Search the entries below for "Image resolution: width=1080". Give that line and all the lines after it again, exactly, through the last, without pictures.

[RECORDS PROVIDED — start]

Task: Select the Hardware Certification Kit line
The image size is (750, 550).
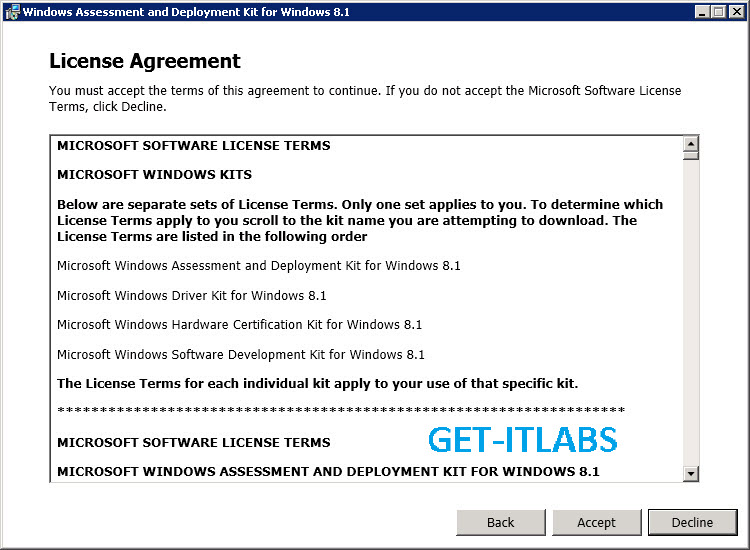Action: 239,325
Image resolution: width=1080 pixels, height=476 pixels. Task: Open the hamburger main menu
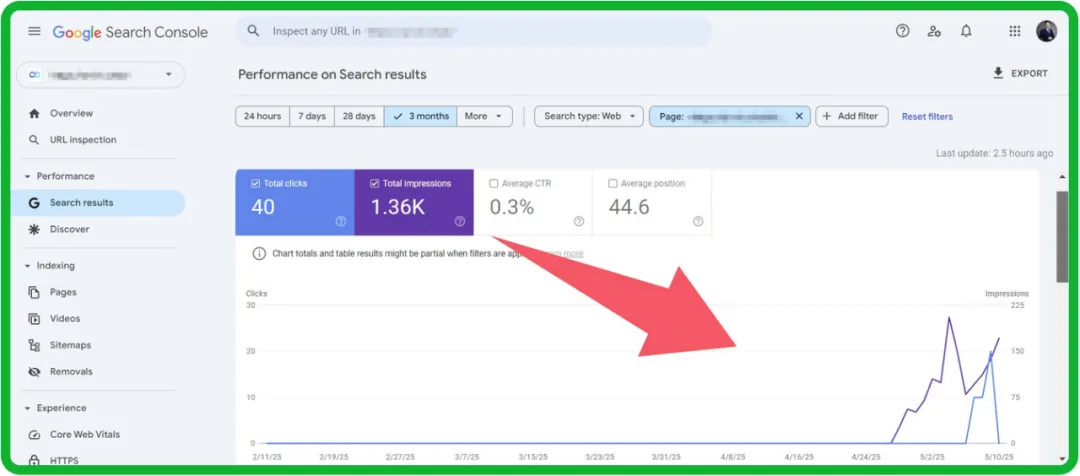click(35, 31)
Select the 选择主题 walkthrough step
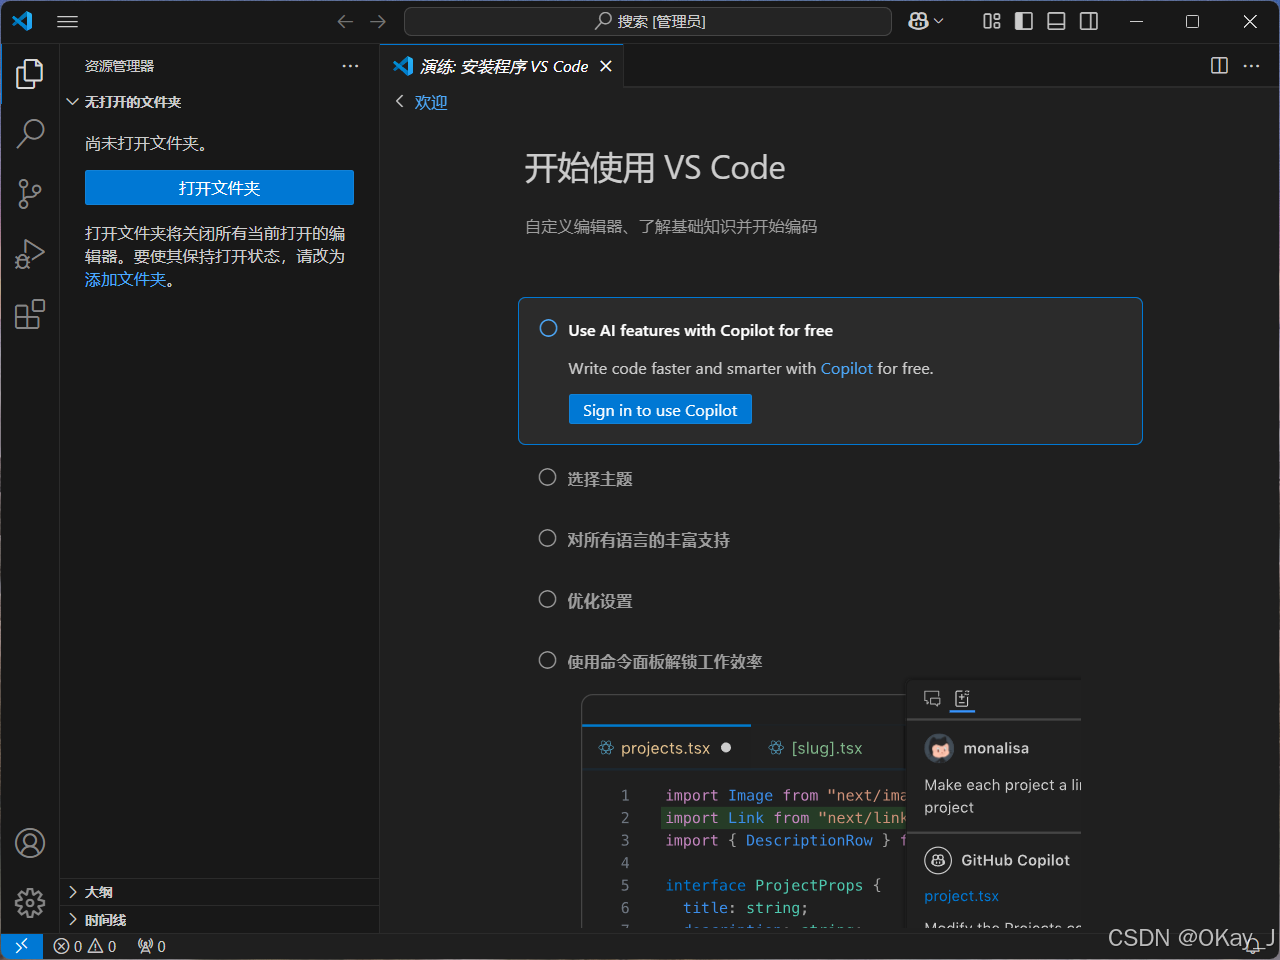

[RECORDS PROVIDED — finish]

- [RESPONSE TO THIS TASK]
Image resolution: width=1080 pixels, height=476 pixels. Task: Open the hamburger main menu
click(35, 31)
Select the 选择主题 walkthrough step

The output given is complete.